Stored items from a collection
--- START ---

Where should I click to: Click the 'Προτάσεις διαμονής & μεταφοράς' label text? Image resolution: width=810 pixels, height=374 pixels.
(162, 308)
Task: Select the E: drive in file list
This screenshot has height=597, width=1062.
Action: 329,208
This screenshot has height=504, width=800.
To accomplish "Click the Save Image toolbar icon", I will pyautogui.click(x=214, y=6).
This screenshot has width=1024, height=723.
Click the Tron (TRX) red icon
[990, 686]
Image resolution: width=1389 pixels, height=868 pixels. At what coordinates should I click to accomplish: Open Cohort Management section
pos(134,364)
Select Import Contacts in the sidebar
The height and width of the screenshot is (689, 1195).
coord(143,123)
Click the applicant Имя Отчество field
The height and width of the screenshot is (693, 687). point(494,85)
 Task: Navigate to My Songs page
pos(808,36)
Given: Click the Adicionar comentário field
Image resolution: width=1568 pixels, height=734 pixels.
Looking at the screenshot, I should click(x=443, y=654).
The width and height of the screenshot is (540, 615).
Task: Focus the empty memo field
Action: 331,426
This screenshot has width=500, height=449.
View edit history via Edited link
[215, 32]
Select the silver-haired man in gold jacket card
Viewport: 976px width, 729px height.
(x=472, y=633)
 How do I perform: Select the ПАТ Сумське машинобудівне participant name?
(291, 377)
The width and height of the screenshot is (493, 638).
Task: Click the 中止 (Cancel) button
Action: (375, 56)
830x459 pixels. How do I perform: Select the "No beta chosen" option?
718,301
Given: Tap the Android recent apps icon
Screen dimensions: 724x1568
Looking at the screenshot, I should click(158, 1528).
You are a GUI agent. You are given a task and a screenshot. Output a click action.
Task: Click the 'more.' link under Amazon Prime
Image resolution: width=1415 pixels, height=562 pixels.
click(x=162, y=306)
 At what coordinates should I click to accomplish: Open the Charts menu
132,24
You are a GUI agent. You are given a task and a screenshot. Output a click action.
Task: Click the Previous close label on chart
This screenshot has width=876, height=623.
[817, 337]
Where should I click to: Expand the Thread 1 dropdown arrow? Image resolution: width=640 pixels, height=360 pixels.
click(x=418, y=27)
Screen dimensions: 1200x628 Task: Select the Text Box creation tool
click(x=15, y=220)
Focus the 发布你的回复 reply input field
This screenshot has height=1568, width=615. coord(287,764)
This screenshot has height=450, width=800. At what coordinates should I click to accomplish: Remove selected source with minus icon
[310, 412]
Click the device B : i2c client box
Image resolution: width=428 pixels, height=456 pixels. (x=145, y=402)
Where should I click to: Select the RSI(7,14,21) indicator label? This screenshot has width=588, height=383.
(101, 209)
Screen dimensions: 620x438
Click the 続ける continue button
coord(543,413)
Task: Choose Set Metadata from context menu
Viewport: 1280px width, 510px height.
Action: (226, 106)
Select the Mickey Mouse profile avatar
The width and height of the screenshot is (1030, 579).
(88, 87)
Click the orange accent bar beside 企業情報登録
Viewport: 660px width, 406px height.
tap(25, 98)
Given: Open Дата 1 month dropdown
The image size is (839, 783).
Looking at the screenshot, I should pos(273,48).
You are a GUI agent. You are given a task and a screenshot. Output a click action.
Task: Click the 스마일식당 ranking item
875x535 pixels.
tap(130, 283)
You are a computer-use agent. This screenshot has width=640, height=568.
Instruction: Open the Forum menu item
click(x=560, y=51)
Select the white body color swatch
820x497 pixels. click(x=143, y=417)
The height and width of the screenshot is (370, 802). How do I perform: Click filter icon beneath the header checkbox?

--- END ---

What needs to be done -> All of the entries above need to be reproduced verbatim.

Answer area ->
Where should I click to: Click the 'Προτάσεις διαμονής & μεταφοράς' label text? Image resolution: width=810 pixels, height=374 pixels.
(162, 308)
Task: Select the E: drive in file list
This screenshot has height=597, width=1062.
Action: 329,208
This screenshot has height=504, width=800.
To accomplish "Click the Save Image toolbar icon", I will pyautogui.click(x=214, y=6).
This screenshot has width=1024, height=723.
Click the Tron (TRX) red icon
[990, 686]
Image resolution: width=1389 pixels, height=868 pixels. At what coordinates should I click to accomplish: Open Cohort Management section
pos(134,364)
Select Import Contacts in the sidebar
The height and width of the screenshot is (689, 1195).
coord(143,123)
Click the applicant Имя Отчество field
The height and width of the screenshot is (693, 687). point(494,85)
 Task: Navigate to My Songs page
pos(808,36)
Given: Click the Adicionar comentário field
Image resolution: width=1568 pixels, height=734 pixels.
Looking at the screenshot, I should click(x=443, y=654).
The width and height of the screenshot is (540, 615).
Task: Focus the empty memo field
Action: 331,426
This screenshot has width=500, height=449.
View edit history via Edited link
[215, 32]
Select the silver-haired man in gold jacket card
Viewport: 976px width, 729px height.
(x=472, y=633)
 How do I perform: Select the ПАТ Сумське машинобудівне participant name?
(291, 377)
The width and height of the screenshot is (493, 638).
Task: Click the 中止 (Cancel) button
Action: (375, 56)
830x459 pixels. How do I perform: Select the "No beta chosen" option?
718,301
Given: Tap the Android recent apps icon
Screen dimensions: 724x1568
Looking at the screenshot, I should click(158, 1528).
You are a GUI agent. You are given a task and a screenshot. Output a click action.
Task: Click the 'more.' link under Amazon Prime
Image resolution: width=1415 pixels, height=562 pixels.
click(x=162, y=306)
 At what coordinates should I click to accomplish: Open the Charts menu
132,24
You are a GUI agent. You are given a task and a screenshot. Output a click action.
Task: Click the Previous close label on chart
This screenshot has width=876, height=623.
[817, 337]
Where should I click to: Expand the Thread 1 dropdown arrow? Image resolution: width=640 pixels, height=360 pixels.
click(x=418, y=27)
Screen dimensions: 1200x628 Task: Select the Text Box creation tool
click(x=15, y=220)
Focus the 发布你的回复 reply input field
This screenshot has height=1568, width=615. coord(287,764)
This screenshot has height=450, width=800. At what coordinates should I click to accomplish: Remove selected source with minus icon
[310, 412]
Click the device B : i2c client box
Image resolution: width=428 pixels, height=456 pixels. (x=145, y=402)
Where should I click to: Select the RSI(7,14,21) indicator label? This screenshot has width=588, height=383.
(101, 209)
Screen dimensions: 620x438
Click the 続ける continue button
coord(543,413)
Task: Choose Set Metadata from context menu
Viewport: 1280px width, 510px height.
Action: (226, 106)
Select the Mickey Mouse profile avatar
The width and height of the screenshot is (1030, 579).
(88, 87)
Click the orange accent bar beside 企業情報登録
Viewport: 660px width, 406px height.
tap(25, 98)
Given: Open Дата 1 month dropdown
The image size is (839, 783).
Looking at the screenshot, I should pos(273,48).
You are a GUI agent. You are given a task and a screenshot. Output a click action.
Task: Click the 스마일식당 ranking item
875x535 pixels.
tap(130, 283)
You are a computer-use agent. This screenshot has width=640, height=568.
Instruction: Open the Forum menu item
click(x=560, y=51)
Select the white body color swatch
820x497 pixels. click(x=143, y=417)
The height and width of the screenshot is (370, 802). How do I perform: Click filter icon beneath the header checkbox?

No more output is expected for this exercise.